** Opening Provided material block **
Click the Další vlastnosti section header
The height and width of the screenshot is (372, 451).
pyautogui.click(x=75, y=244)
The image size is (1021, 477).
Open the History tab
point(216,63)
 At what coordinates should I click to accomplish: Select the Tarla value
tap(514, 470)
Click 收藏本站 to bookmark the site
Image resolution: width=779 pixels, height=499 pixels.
** Closing Provided material block **
-- Exercise instructions --
Repeat the entries shown above, every one, word for word.

-- Written reply --
Click the Další vlastnosti section header
The height and width of the screenshot is (372, 451).
pyautogui.click(x=75, y=244)
The image size is (1021, 477).
Open the History tab
point(216,63)
 At what coordinates should I click to accomplish: Select the Tarla value
tap(514, 470)
Click 收藏本站 to bookmark the site
Image resolution: width=779 pixels, height=499 pixels.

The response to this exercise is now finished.